William Pitt Kellogg (December 8, 1830 – August 10, 1918) was an American lawyer and Republican Party politician who served as a United States Senator from 1868 to 1872 and from 1877 to 1883 and as the Governor of Louisiana from 1873 to 1877 during the Reconstruction Era.

He was one of the most important politicians in Louisiana during and immediately after Reconstruction and was notable for being elected after most other Republican officials had been defeated when white Democrats regained control of state politics. He is also notable as one of few incumbent senators to be elected to the House of Representatives, where he served from 1883 to 1885. He was the last elected Republican governor of Louisiana until Dave Treen in 1980 and the last Republican to serve as a senator from Louisiana until David Vitter was elected in 2004.

Early life and education
Kellogg was born in Orwell, Vermont, near the New York border, where he spent his childhood. After completing his education in the common schools, he moved to Peoria, Illinois, at the age of eighteen and was a school teacher for several years. His fifth cousin William Kellogg lived in the area and served as a member of the United States House of Representatives from 1857 to 1863.

Career
Kellogg became a lawyer, likely "reading law" and studying with practicing lawyers, as was typical for many then. He moved to Canton, Illinois, and started a law practice. There he joined the U.S. Republican Party and eventually came to know Abraham Lincoln, a fellow lawyer. When Lincoln became president in 1861, he appointed Kellogg as Chief Justice of the Supreme Court of the Nebraska Territory. Kellogg moved to Nebraska.

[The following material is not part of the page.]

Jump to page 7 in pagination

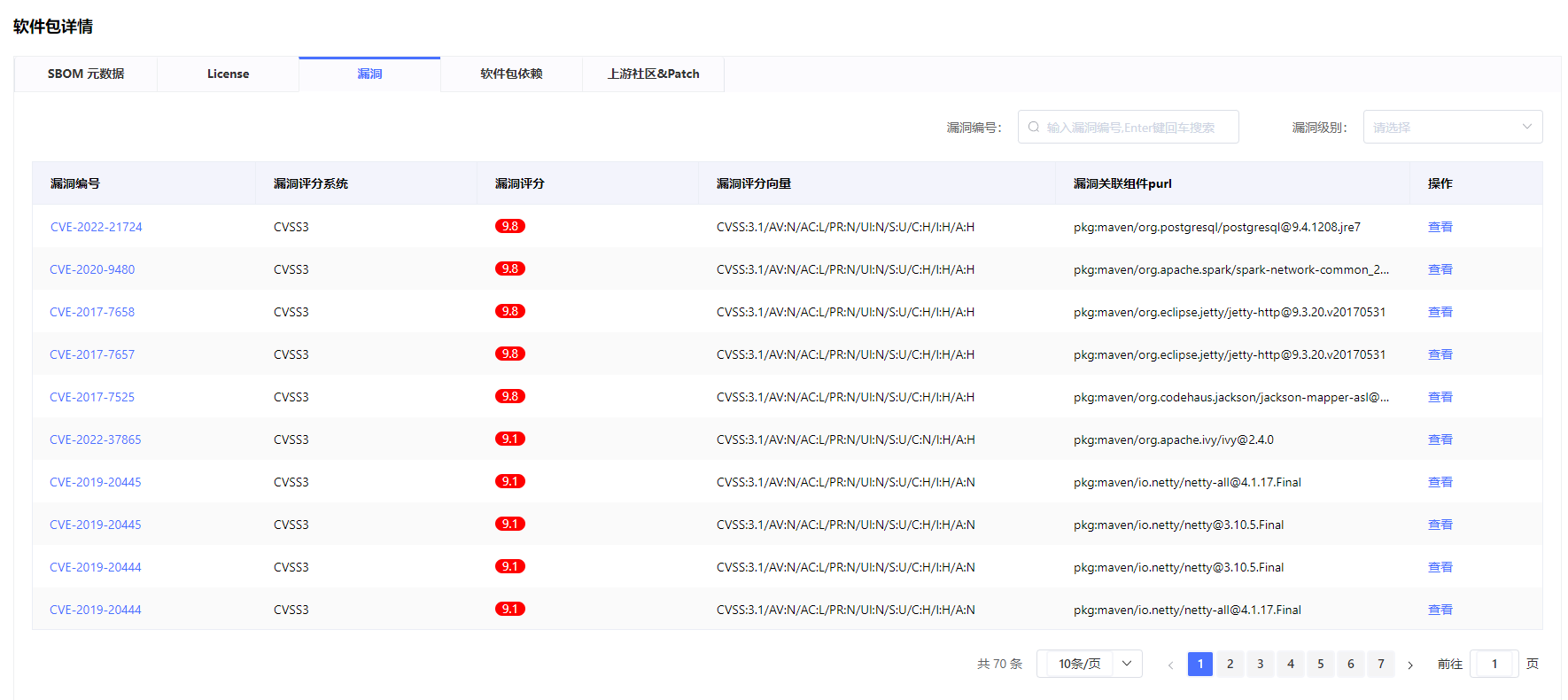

With the outbreak of the American Civil War, Kellogg was granted a leave of absence and he returned to Illinois and joined the 7th Regiment Illinois Volunteer Cavalry. By 1862, he had risen to the rank of colonel and played an important role at a small battle near Sikeston, Missouri. Kellogg resigned because of ill health on June 1, 1862. He then returned to Nebraska and resumed his work as Chief Justice. After the Civil War, Kellogg was elected as a companion of the Military Order of the Loyal Legion of the United States.

In 1865, at the end of the Civil War, days before his assassination, Lincoln appointed Kellogg as the federal collector of customs of the port of New Orleans. This launched Kellogg's 20-year political career in Louisiana, notable as he was one of the first carpetbaggers. He remained Collector of New Orleans, despite complaints, until 1868, and was then elected to the United States Senate. That year, "reconstructed" Louisiana was readmitted to the federal Union.

In 1872, Kellogg ran on the Republican ticket and was elected governor. He resigned from the Senate to take office. In the election, John McEnery, a Democrat, ran against Kellogg. The sitting Governor Henry Clay Warmoth, although a Republican, opposed the Republican Party faction that was loyal to President Ulysses S. Grant, who was supporting Kellogg. Warmoth supported McEnery.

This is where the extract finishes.